Reckoning with Fear and Tradition
To crouch in freezing darkness beside your naked grandmother is to reckon with yourself, squelching the ugliest parts of your imagination. With no choice, I clung to the old Chinese superstitious belief system taught from birth, as the Ivy League and capitalism had failed me. Growing up believing a simple faux pas results in death makes everything high-stakes—a wrong word to an ancestor or deity could invite an evil ghost to inhabit your body. Not following tradition meant do or die, a fear-mongering pragmatism seizing control of decision-making. Such an understanding highlights how unimportant you are to the world. Would Mah Mah and I starve if we didn't leave? Probably. But did it matter if we died? Not really. The cockroaches would feast on our eyelashes and lips, and the church would give the apartment to the next impoverished person in line.
Rescue and Aftermath
After four days, Red Cross volunteers saved us with blankets and bottled water, climbing flights of stairs to help those trapped. "No," Mah Mah refused when they tried to make her leave. When cell service returned, I phoned my aunt in a neighboring housing project to stay with Mah Mah. Then, my mother called to report my father's cancer diagnosis. "Come home, the ghosts are angry at you," she said, transferring money for a plane ticket to Vancouver. I moved back into my parents' house in the suburbs.
Months later, Mah Mah died. A scan revealed untreated breast cancer had metastasized after she flew to Hong Kong to visit our ancestors. After her death, a hideous brown moth, the size of my fist, floated through my parents' house in the Vancouver suburbs. By instinct, I rushed to swat it with an electric fly swatter. "It's your Mah Mah," my mother shouted, "tell her you're sorry or she'll curse you!" In Chinese culture, moths are ancestors returned to remind you they're always watching. I had forgotten this mythology. Thwack! I swung, half-crushing the creature, and couldn't bring myself to apologize to a half-dying moth. I watched as it fluttered toward a light bulb to expire.

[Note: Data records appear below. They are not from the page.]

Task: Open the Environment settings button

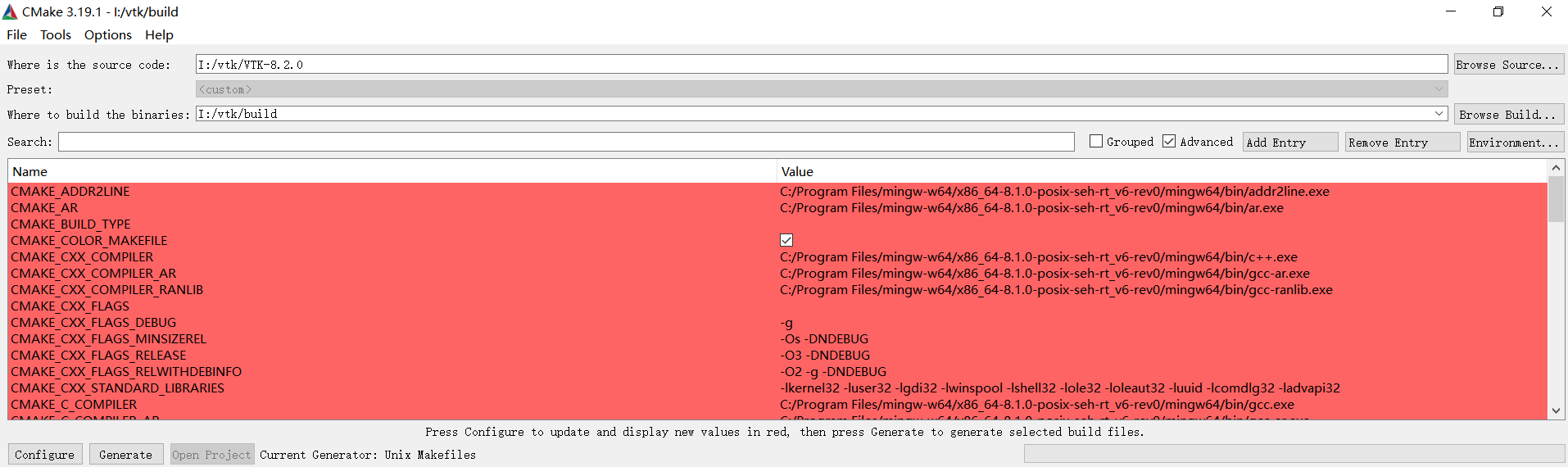Action: [1515, 142]
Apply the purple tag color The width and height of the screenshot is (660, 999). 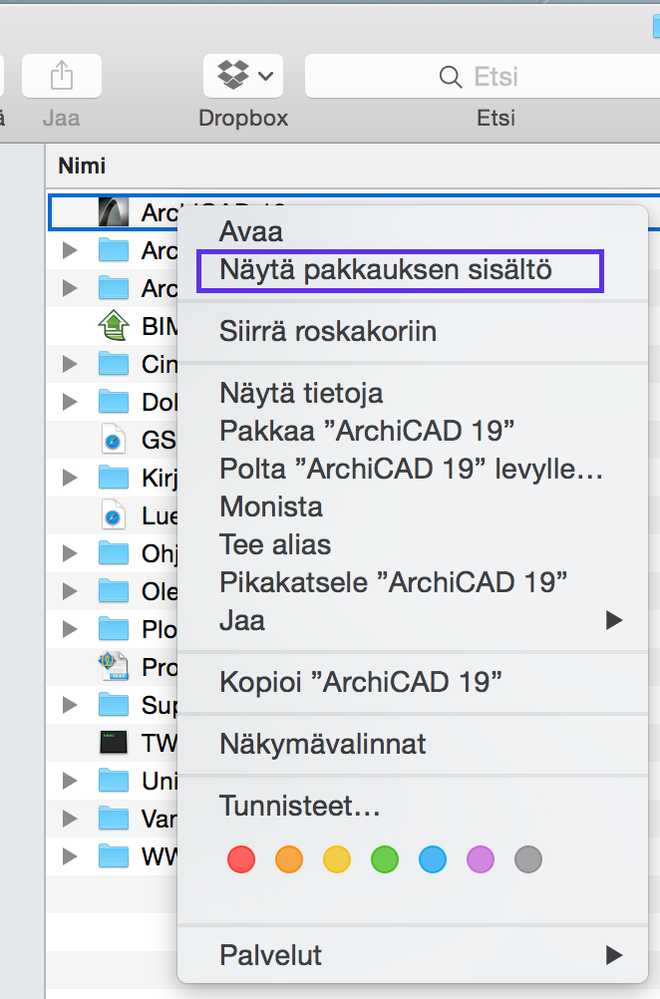(481, 859)
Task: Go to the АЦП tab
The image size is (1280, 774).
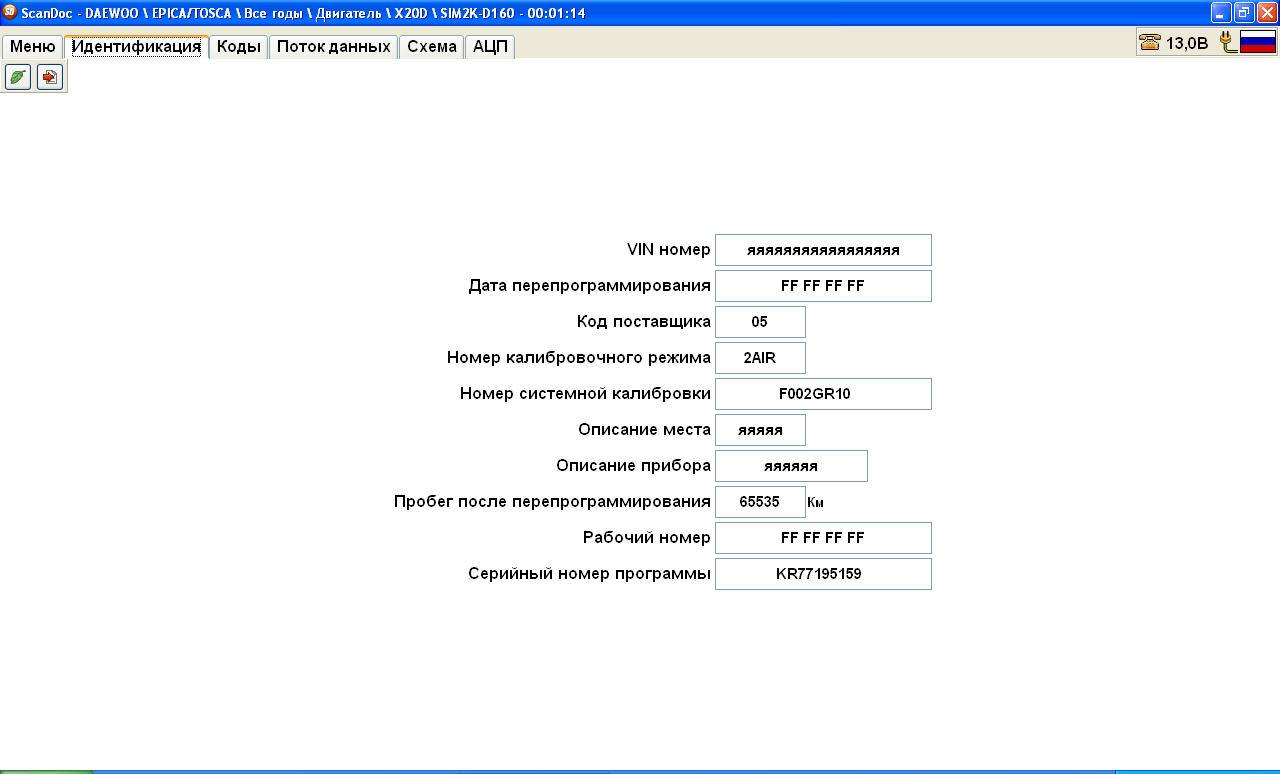Action: click(490, 47)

Finding Voice Through Writing
While suffering from vertigo, I worked on my manuscript. The memoir was published in 2018, six years later. When I felt braver, I wrote Villain Hitting for Vicious Little Nobodies to apologize, to say what I couldn't when I was young and both afraid and not afraid to die. I am sorry, Mah Mah. I hope you're at peace with Yeh Yeh in the Afterlife. I am sorry I killed you as a moth. I think of you in the apartment on Grand Street sometimes, in your rage and grief, inescapable.